County exec Pat Ryan speaks about his budget in Kingston. (Photo by Phyllis McCabe)

Ulster County executive Pat Ryan signed his first-ever budget on December 12 at Esopus’ town hall. The budget includes a quarter-of-one-percent tax-levy decrease, and totals $342.28 million, an increase of four percent over 2019’s $329.26-million budget.

The reduction, Ryan said, was made possible due to an increase in revenues from sales and occupancy taxes, “largely [due to] the continuation of growth in local tourism spending.”

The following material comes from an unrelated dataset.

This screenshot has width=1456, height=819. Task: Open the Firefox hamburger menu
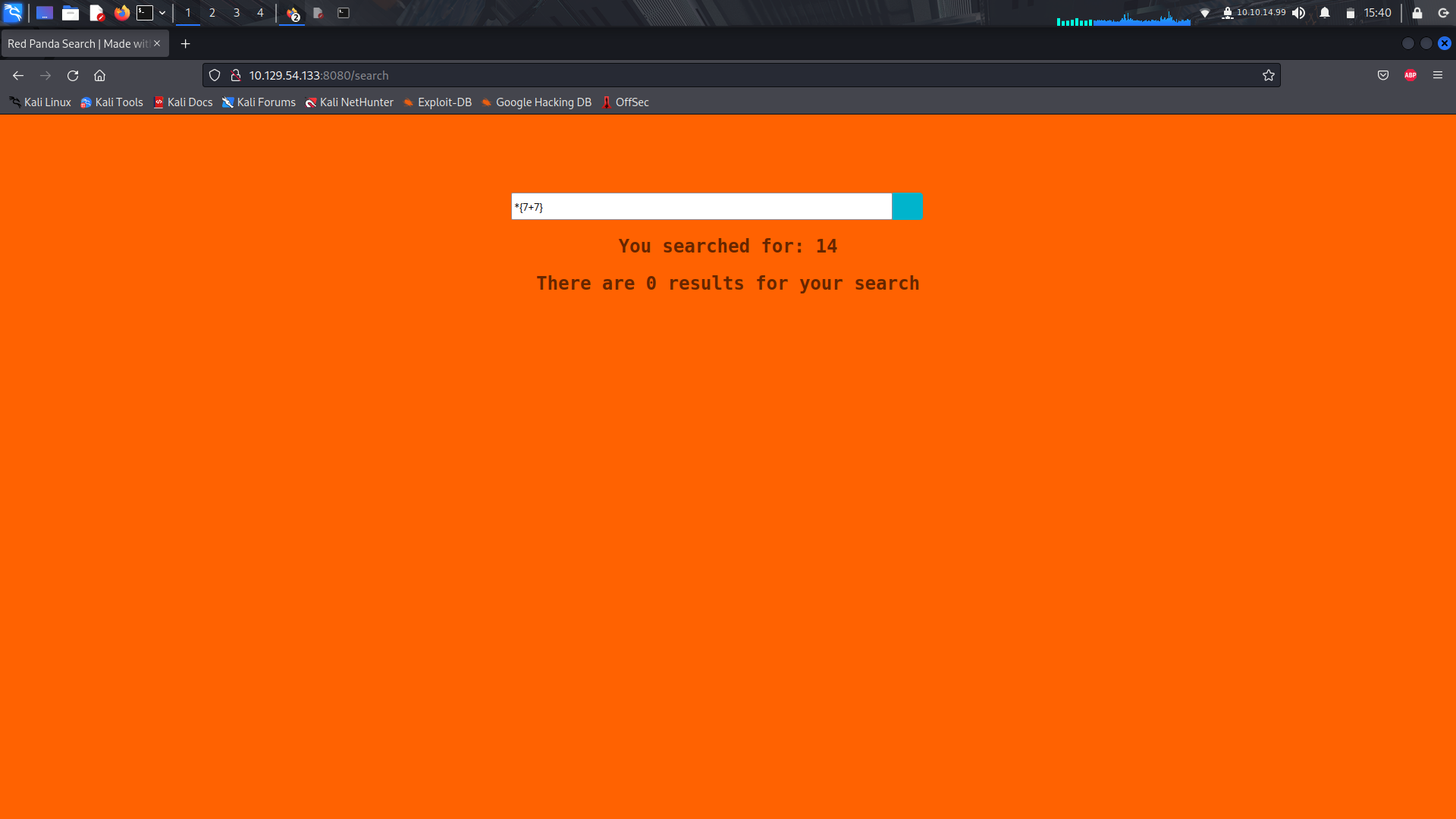pos(1438,75)
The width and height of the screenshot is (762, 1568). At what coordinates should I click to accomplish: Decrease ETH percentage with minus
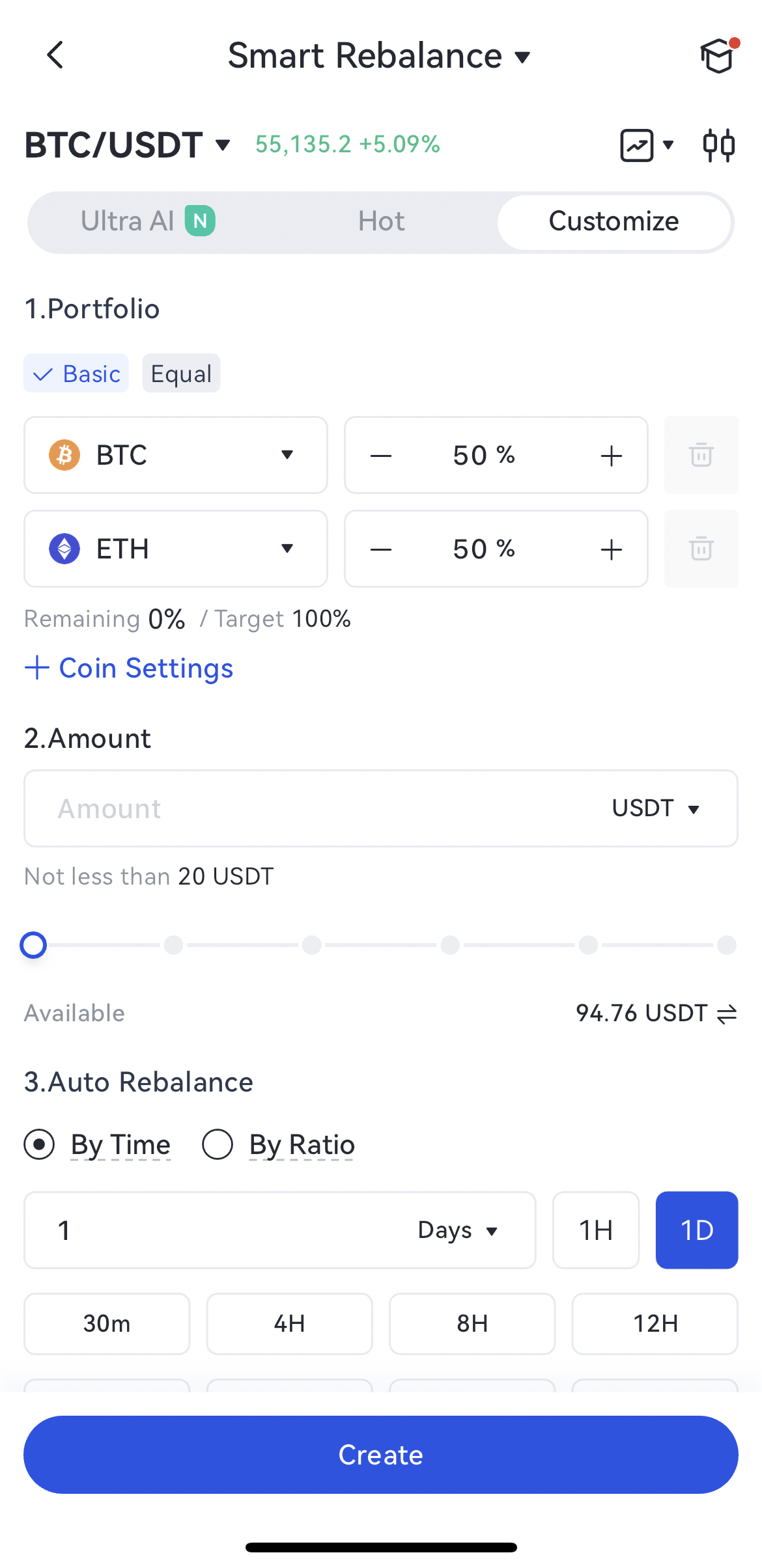381,549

“The number-one thing I heard here was that ‘We’re worried about being able to stay here in Ulster County, we want you to hold the line on taxes,’” said Ryan before signing the budget.

The tax levy will decline to $73.31 million from the 2019 total of $73.51 million. The amount taken from the county reserve to offset the tax levy, however, will rise from 2019’s $8.78 million to $12 million. Ryan said that a “healthy” part of the discussion between himself and the county legislature was the amount that would be appropriated from the fund balance.

With this budget, Ryan and the county legislature will address Ryan’s “Big Five”: a green new deal for the county, a program for the county to operate entirely on renewable energy by 2030, increased initiatives to combat the opioid epidemic, more money for the county’s criminal-justice initiatives, more skills training programs to help residents find high-paying jobs, and improvements in the functions of county government.

The budget adds 34 positions to county government, 18 of which are paid for by taxpayers. The county’s new Department of Economic Development will be funded. So will be the county’s Office of the Aging, a human rights commissioner, a youth bureau director, plus seven state-funded jobs to the county’s public defender’s office, two new sheriff’s deputies for opioid response, and the addition of a chief diversity officer.

County legislators proposed over two dozen changes to Ryan’s budget, 14 of which were adopted, tapping into the county’s $700,000 contingency fund. Some of these changes helped non-profits such as $10,000 for the Mohonk Preserve Inc., $10,000 towards a new visitor center at D&H Canal Historical Society, $5500 to Arts Mid-Hudson, $4500 for the Family of Woodstock supervised visitation program, $12,000 for the Cornell Cooperative Extension, and $10,000 for the People’s Place food insecurity programs.